Hon TONY RYALL: First of all, the premise of the member’s question is quite incorrect. Mr Palmer had ceased being the chairman in November 2012. My understanding is that the allegations that that member is making are not correct.

Hon Clayton Cosgrove: I seek leave to table a photograph from the National Party Flickr site, which details Solid Energy—

Mr SPEAKER: Order! [Interruption] Order! As I have ruled last week in a considered ruling on the tabling of documents, it has to be something that adds to the quality of the debate—that informs the House. I do not consider that that photograph does.

Hon Clayton Cosgrove: I raise a point of order, Mr Speaker. You have ruled that it does not add to the debate.

Mr SPEAKER: Add to the value of the debate.

Hon Clayton Cosgrove: Add to the value. Well, I put it to you that this is absolutely—

Mr SPEAKER: The member is now disputing my ruling. He will resume his seat.

Hon Trevor Mallard: I raise a point of order, Mr Speaker. I just want to make it clear, because I think I and a number of members last week were quite surprised at your ruling. Because of events last week, we thought we would let it run at the time, but are you ruling that you are the judge of whether something adds to the debate in the House? That is something that no Speaker has done before. They have always given considered rulings or groups of areas. If you are taking that power to yourself, I am sure that there are going to be negative consequences.
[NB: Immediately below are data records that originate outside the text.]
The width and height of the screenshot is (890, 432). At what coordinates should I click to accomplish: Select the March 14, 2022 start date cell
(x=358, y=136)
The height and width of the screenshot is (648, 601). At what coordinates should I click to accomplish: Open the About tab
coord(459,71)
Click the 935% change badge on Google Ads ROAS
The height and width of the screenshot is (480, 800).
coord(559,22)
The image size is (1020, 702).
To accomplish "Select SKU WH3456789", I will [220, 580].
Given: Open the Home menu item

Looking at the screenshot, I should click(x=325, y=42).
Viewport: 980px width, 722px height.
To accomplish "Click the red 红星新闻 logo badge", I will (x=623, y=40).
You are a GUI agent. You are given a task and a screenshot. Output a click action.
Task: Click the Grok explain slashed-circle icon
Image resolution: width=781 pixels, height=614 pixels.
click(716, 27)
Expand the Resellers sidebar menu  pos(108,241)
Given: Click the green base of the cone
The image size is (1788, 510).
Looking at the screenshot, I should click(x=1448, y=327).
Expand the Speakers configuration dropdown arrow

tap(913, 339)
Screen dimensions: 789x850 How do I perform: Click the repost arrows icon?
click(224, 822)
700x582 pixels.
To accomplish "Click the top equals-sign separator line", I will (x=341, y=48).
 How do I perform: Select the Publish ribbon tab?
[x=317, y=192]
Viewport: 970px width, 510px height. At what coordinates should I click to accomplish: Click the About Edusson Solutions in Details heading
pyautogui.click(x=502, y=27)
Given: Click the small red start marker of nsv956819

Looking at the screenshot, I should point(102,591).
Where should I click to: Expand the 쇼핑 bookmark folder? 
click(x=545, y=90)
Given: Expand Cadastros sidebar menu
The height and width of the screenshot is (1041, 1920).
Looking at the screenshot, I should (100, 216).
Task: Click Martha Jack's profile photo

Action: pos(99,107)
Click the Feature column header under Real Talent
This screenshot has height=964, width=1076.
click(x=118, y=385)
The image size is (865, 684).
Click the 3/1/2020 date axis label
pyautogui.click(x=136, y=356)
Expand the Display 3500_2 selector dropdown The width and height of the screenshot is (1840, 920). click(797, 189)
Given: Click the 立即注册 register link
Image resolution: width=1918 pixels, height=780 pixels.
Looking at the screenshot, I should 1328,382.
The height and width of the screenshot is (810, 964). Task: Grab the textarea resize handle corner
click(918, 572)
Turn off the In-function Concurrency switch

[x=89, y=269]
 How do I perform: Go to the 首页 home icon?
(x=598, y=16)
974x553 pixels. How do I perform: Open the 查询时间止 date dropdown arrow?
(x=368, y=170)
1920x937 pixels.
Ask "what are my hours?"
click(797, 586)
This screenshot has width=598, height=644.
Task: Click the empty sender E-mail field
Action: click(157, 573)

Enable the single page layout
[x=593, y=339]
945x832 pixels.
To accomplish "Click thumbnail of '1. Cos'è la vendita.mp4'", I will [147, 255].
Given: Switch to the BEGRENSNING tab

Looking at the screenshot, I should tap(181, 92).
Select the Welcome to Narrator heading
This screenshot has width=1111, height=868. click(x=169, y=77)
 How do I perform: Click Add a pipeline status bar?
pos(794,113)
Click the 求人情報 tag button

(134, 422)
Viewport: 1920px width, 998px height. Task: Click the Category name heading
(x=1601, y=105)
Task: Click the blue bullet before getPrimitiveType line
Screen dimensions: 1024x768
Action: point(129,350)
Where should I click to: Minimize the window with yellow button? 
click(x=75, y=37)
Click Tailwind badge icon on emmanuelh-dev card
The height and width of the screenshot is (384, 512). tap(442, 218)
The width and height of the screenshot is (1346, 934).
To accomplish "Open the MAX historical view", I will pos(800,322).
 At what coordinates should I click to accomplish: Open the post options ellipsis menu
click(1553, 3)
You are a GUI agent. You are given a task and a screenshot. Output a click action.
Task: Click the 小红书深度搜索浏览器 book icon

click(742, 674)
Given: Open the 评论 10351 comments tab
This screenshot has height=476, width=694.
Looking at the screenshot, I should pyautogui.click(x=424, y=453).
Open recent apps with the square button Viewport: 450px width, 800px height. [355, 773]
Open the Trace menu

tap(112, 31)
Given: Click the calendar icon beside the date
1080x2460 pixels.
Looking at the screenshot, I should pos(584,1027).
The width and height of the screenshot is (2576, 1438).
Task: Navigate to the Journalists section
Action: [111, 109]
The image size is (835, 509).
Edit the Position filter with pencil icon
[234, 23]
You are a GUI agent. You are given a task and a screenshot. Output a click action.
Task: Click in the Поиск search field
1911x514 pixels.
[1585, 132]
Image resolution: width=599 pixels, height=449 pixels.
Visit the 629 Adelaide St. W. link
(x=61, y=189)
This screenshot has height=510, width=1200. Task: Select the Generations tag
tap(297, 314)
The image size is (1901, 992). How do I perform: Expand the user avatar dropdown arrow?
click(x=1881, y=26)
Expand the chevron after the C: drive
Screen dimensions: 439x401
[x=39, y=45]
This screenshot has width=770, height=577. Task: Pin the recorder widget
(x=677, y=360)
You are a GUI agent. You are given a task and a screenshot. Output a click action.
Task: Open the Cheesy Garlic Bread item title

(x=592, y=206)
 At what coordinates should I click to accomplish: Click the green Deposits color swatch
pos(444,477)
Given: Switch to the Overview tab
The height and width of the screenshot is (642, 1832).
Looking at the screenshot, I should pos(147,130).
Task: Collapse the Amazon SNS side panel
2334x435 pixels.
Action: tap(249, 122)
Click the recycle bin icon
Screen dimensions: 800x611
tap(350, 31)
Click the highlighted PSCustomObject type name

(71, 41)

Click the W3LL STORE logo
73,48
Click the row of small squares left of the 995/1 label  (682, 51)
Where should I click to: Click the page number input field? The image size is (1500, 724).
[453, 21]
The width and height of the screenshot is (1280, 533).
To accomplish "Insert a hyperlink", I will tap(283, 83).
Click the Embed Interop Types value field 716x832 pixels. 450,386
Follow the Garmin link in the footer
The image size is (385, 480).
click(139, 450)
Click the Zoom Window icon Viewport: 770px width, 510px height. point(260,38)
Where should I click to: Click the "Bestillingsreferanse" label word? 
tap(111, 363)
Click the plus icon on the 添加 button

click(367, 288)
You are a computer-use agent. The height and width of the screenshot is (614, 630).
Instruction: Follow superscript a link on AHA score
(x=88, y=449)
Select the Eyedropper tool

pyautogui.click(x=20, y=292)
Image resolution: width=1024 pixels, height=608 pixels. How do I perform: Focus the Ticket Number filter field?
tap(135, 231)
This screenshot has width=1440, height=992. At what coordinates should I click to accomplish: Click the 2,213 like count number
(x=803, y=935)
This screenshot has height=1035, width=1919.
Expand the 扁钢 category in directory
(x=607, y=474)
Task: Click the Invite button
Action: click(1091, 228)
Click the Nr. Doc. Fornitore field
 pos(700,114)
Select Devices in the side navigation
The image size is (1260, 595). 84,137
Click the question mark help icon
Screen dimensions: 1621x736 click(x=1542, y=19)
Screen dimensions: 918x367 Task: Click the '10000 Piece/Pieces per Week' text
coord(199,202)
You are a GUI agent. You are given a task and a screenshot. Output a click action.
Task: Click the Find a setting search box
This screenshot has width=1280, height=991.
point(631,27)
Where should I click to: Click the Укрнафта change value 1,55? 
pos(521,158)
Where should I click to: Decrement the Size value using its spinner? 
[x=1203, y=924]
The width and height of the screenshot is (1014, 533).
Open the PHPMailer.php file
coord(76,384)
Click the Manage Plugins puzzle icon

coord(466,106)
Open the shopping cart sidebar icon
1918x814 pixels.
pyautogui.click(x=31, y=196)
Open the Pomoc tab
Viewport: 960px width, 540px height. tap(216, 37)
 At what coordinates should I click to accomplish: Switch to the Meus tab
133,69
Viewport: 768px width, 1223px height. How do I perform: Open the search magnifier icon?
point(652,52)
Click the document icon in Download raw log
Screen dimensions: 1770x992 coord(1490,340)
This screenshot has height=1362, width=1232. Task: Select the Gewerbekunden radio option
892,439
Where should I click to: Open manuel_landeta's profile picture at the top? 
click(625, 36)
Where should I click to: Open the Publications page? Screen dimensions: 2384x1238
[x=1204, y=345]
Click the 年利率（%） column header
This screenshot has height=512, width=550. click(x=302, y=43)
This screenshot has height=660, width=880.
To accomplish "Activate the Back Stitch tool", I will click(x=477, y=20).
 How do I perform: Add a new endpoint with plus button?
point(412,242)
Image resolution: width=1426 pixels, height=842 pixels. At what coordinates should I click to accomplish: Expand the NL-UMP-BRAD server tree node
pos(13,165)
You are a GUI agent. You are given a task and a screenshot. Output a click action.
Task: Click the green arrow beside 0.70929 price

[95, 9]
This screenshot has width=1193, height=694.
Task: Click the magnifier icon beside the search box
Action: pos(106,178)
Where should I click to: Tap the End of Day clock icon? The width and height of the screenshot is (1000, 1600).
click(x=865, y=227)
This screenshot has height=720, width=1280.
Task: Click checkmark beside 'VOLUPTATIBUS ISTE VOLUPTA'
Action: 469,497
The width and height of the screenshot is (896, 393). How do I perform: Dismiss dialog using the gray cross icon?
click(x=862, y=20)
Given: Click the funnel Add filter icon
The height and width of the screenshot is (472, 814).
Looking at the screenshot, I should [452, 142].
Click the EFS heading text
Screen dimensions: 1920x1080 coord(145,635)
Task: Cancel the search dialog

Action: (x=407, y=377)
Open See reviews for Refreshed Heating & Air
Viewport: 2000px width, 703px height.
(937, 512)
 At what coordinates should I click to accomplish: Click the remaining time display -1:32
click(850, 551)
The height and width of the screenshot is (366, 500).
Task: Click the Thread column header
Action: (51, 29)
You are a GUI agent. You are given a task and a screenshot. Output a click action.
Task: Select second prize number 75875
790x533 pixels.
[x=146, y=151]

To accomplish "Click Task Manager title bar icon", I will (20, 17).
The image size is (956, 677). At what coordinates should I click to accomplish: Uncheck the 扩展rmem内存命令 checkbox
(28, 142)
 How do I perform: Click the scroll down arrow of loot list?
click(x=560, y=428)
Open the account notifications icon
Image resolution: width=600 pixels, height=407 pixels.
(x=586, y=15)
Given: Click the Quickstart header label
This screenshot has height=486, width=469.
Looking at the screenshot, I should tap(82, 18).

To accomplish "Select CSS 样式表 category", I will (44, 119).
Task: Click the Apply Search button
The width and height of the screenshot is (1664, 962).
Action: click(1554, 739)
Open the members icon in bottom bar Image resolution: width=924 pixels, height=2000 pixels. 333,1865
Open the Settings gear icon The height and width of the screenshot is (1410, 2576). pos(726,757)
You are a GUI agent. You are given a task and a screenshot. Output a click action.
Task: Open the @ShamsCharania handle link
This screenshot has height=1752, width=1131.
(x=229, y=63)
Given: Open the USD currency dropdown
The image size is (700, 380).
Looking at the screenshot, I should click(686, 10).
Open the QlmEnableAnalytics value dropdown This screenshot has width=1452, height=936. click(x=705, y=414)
Mr SPEAKER: I thank the member. [Interruption] Order! The member is trying to assist in that ruling that I made. It was a ruling about the availability of information. I am happy that the member rereads the ruling. It was around the ready availability of the material that members were seeking to debate. It was also around whether the information would be of value to the House, and therefore there was definitely a quality issue in it. It is a considered ruling that was given to the House. I invite any member to come and discuss that at any time, but my predecessor the Rt Hon Dr Lockwood Smith had moved to the extent where we did not have incessant tabling of documents, so that when members actually sought to table documents, they actually had more chance of those documents being accepted by the House. If you consider question time last week, where there were a significant number of documents tabled, they were tabled with the agreement of the House. If you go back some time in the past, it became almost automatic that when Opposition members in particular sought to table documents, leave was inevitably denied. So I am trying to get to a situation where what is tabled is useful to the House. Certainly, that is what I ruled.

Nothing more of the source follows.